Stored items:
◆ ◆ ◆ ◆ ◆ ◆ ◆
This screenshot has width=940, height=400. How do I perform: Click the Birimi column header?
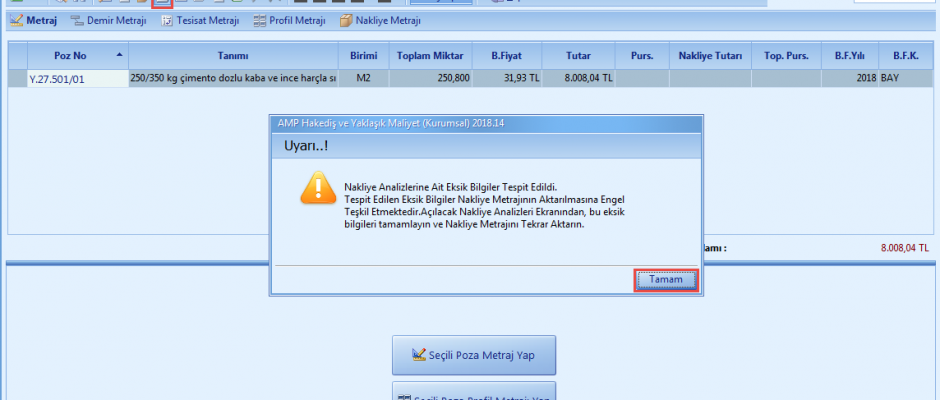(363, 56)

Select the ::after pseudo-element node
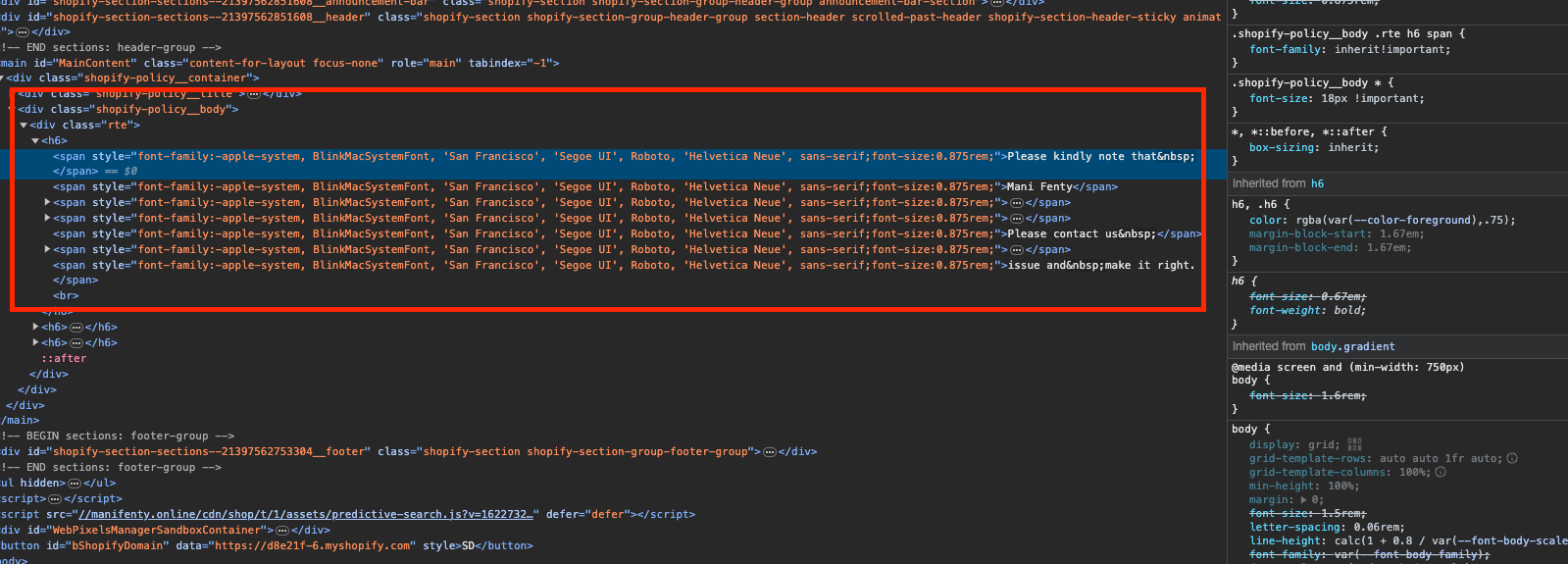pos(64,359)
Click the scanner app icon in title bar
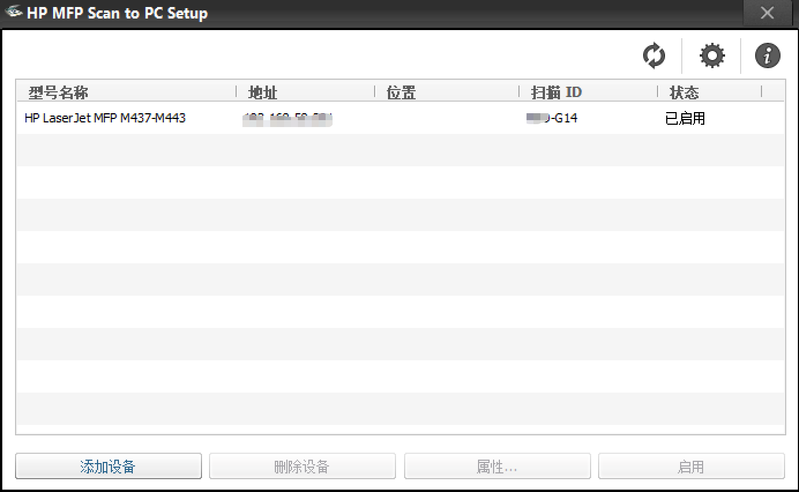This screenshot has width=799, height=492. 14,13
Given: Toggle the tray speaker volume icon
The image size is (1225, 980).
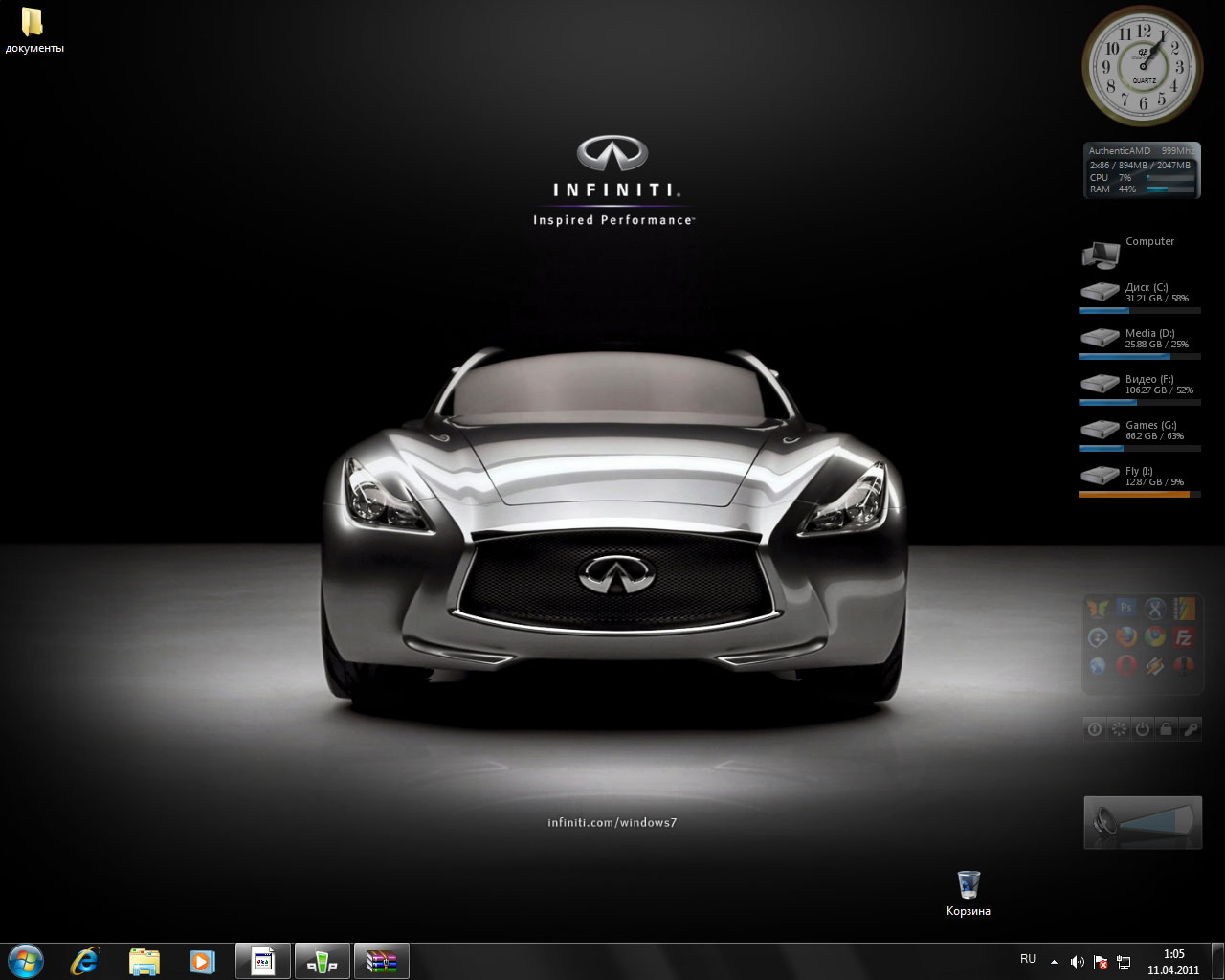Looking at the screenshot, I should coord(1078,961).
◆ ◆ ◆ ◆ ◆ ◆ ◆
- **Problem statement**
Omit the pictures. Write out exactly the lines from the one containing "Select the ::after pseudo-element node" through the last line of the entries, both of them included.

- **Answer to this exercise**
Select the ::after pseudo-element node
pos(64,359)
Click the scanner app icon in title bar
This screenshot has width=799, height=492. 14,13
Given: Toggle the tray speaker volume icon
The image size is (1225, 980).
Looking at the screenshot, I should coord(1078,961).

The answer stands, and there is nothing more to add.